Le président tchèque, Vaclav Klaus, a signé mardi le traité de Lisbonne juste après que la Cour constitutionnelle du pays ait approuvé le pacte, éliminant le dernier obstacle de la ratification du traité.
« J'annonce que j'ai signé le traité de Lisbonne à 15h00 (1400 GMT) aujourd'hui », a indiqué M. Klaus aux journalistes juste après que la Cour constitutionnelle tchèque a jugé que le traité ne contredisait pas la constitution du pays.
M. Klaus, sceptique face au traité qui a pour but de changer la manière de travailler de l'Union européenne, a déclaré respecter le jugement de la Cour constitutionnelle.
Avant que M. Klaus ne signe le pacte, ce dernier avait été approuvé par les 26 pays membres de l'UE.

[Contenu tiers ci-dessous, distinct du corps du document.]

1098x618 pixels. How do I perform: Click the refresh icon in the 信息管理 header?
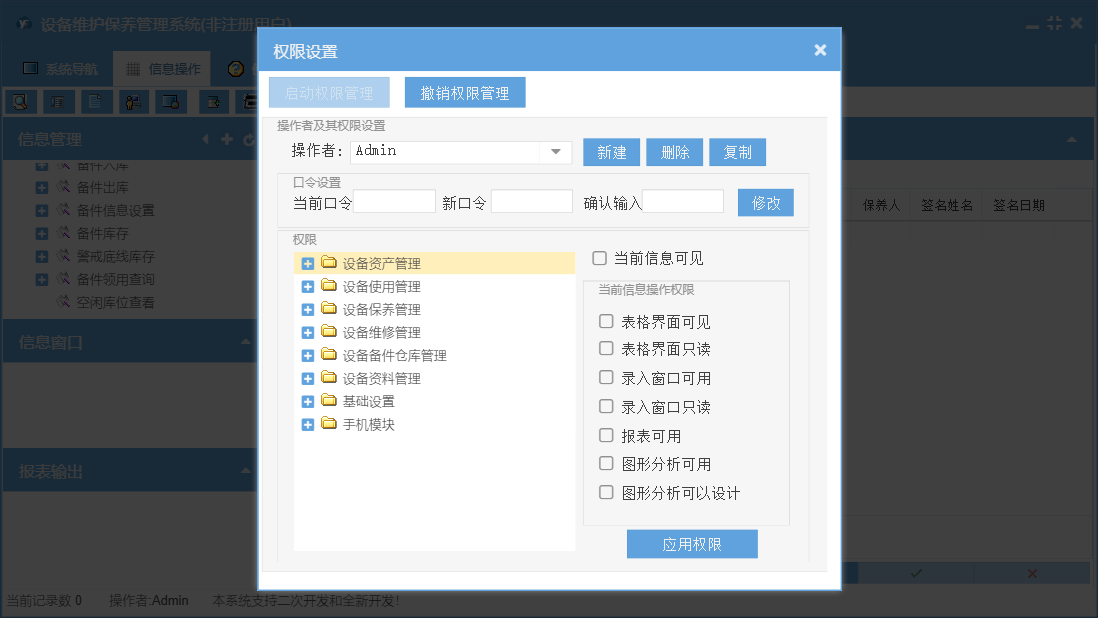point(248,140)
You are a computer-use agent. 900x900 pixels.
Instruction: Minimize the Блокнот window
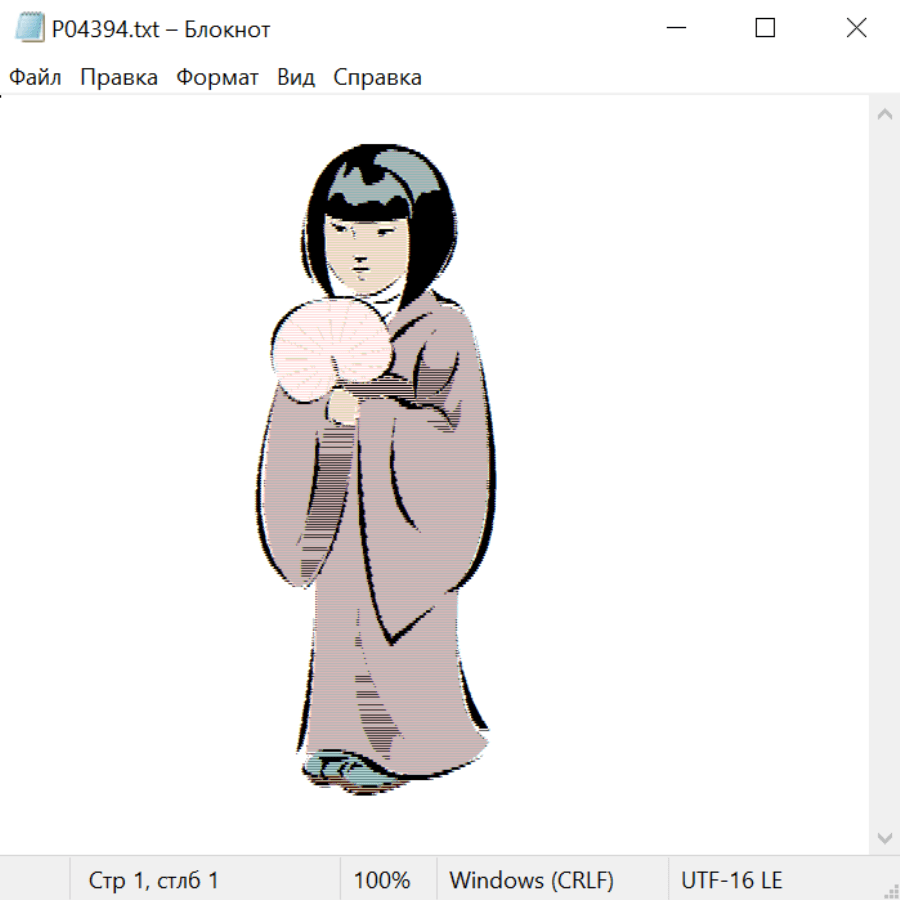pos(677,29)
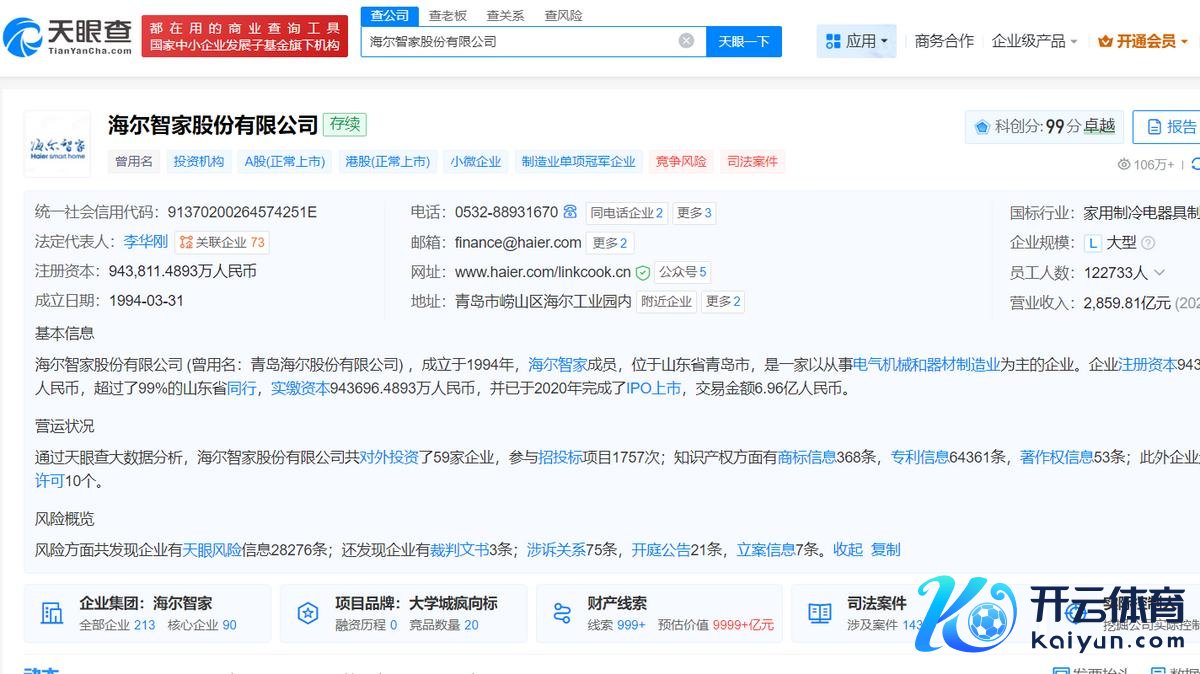
Task: Click the Haier company logo thumbnail
Action: pos(57,143)
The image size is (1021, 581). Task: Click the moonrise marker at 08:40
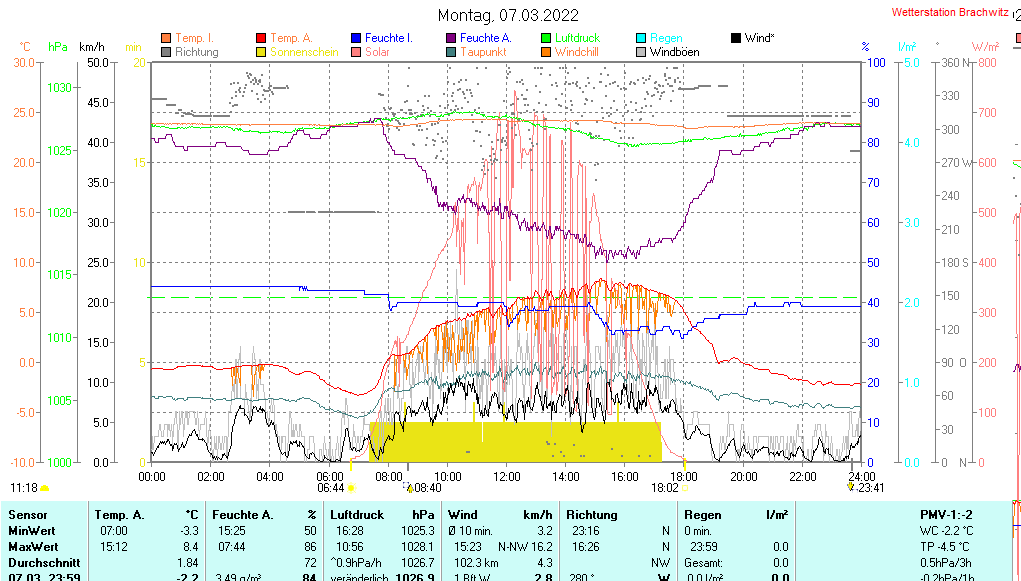408,487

M. Klaus, qui a comparé le traité et la réforme de l'UE à « un train imparable », avait déclaré qu'il le signerait quand le sommet de l'UE aura accordé une option de sortie de la Charte des droits fondamentaux à la République tchèque.
Le président tchèque a fait cette demande de peur de voir l' Allemagne revendiquer des propriétés qui se trouvaient sur le sol allemand avant la Seconde guerre mondiale. Les dirigeants européens ont accepté cette demande la semaine dernière.
Avec cette signature, les dirigeants de l'UE peuvent désormais poursuivre le processus de réforme depuis longtemps repoussé, en désignant notamment une nouvelle Commission européenne, bras exécutif de l'UE, et en choisissant le premier président de l'UE et un charismatique représentant des Affaires étrangères.